### To do
Pictures stay out of the copy. Transcribe exactly the lines from the line with "Where should I" through the final line of the records.

### Provided entries
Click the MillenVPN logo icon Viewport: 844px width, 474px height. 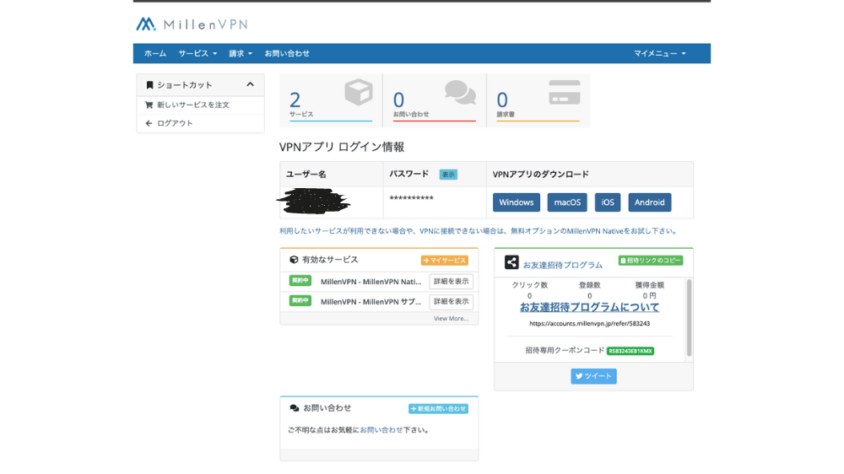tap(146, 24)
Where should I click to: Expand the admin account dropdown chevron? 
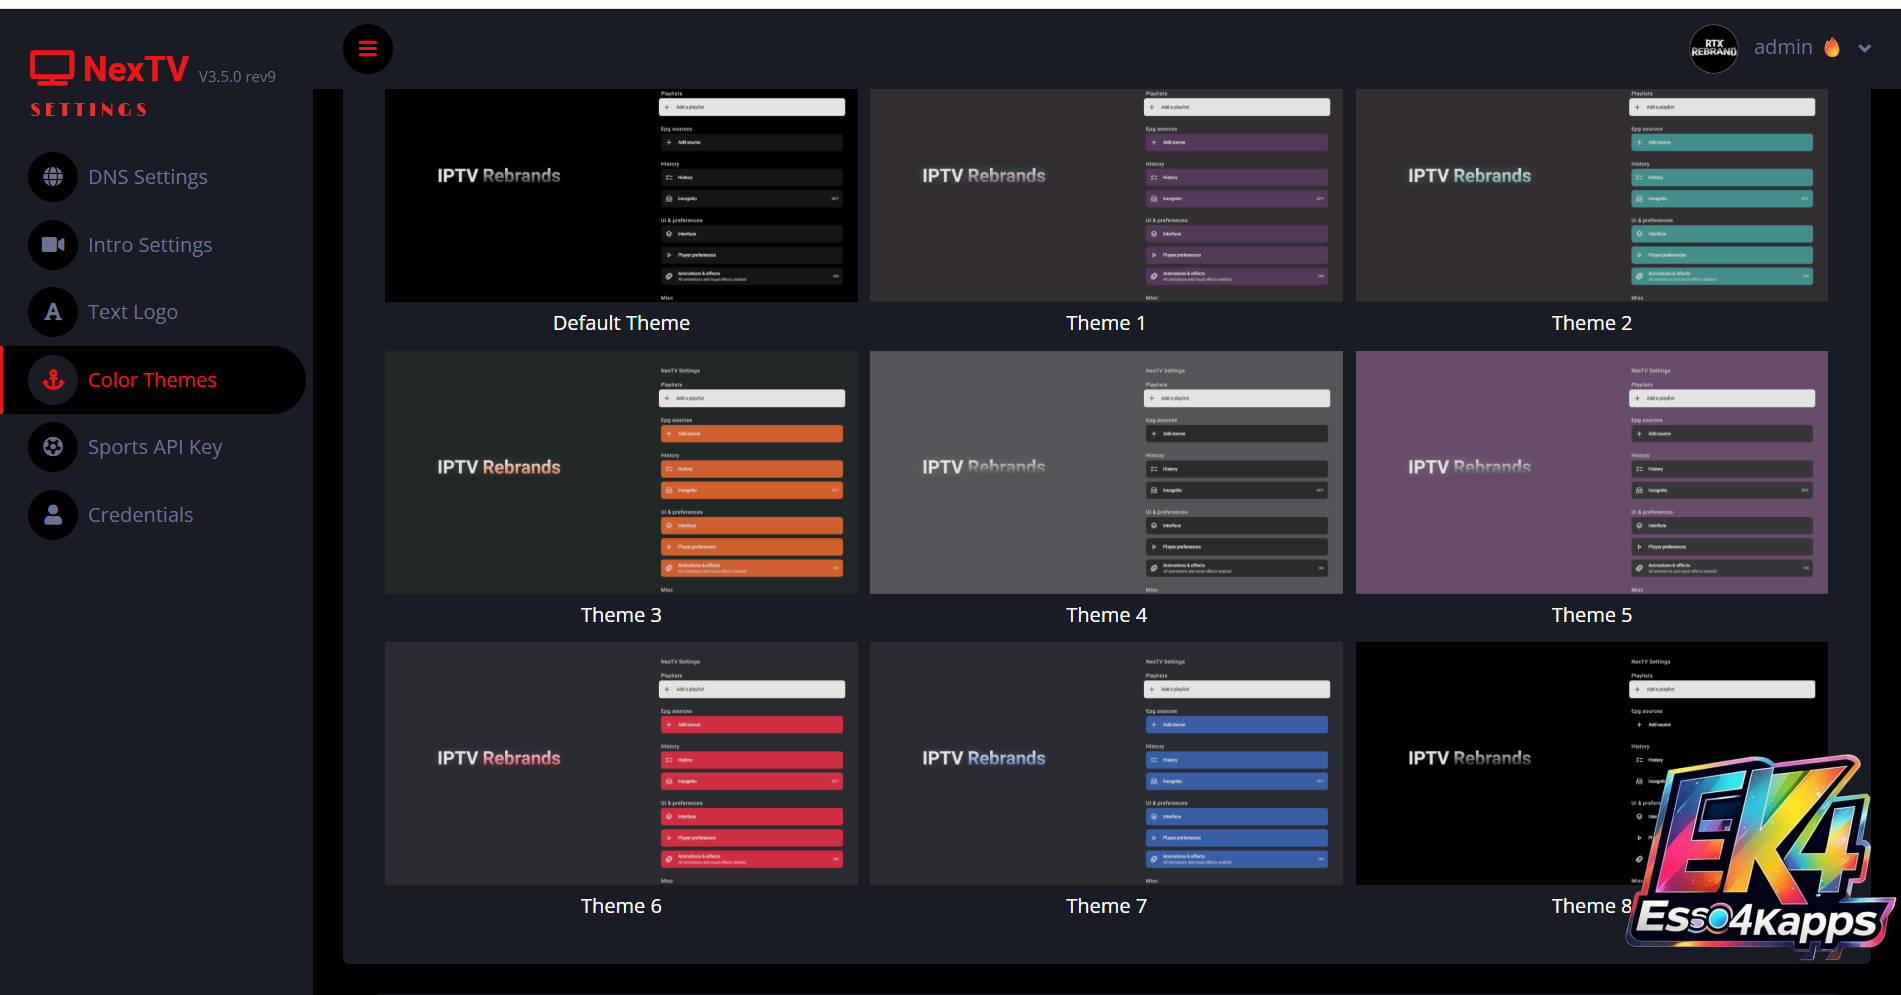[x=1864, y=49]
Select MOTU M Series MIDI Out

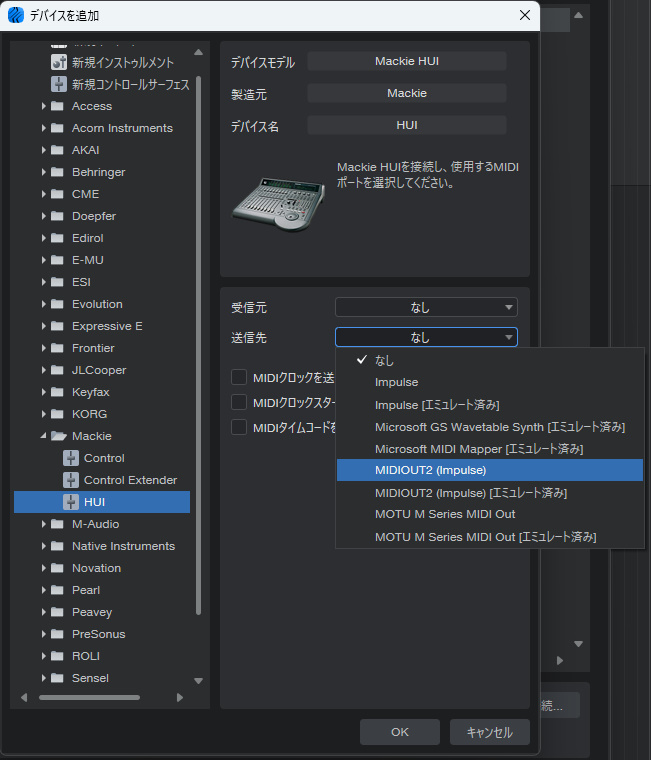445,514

### Response below
Where should I click to: Expand the admin account dropdown chevron? 
[x=1864, y=49]
Select MOTU M Series MIDI Out

445,514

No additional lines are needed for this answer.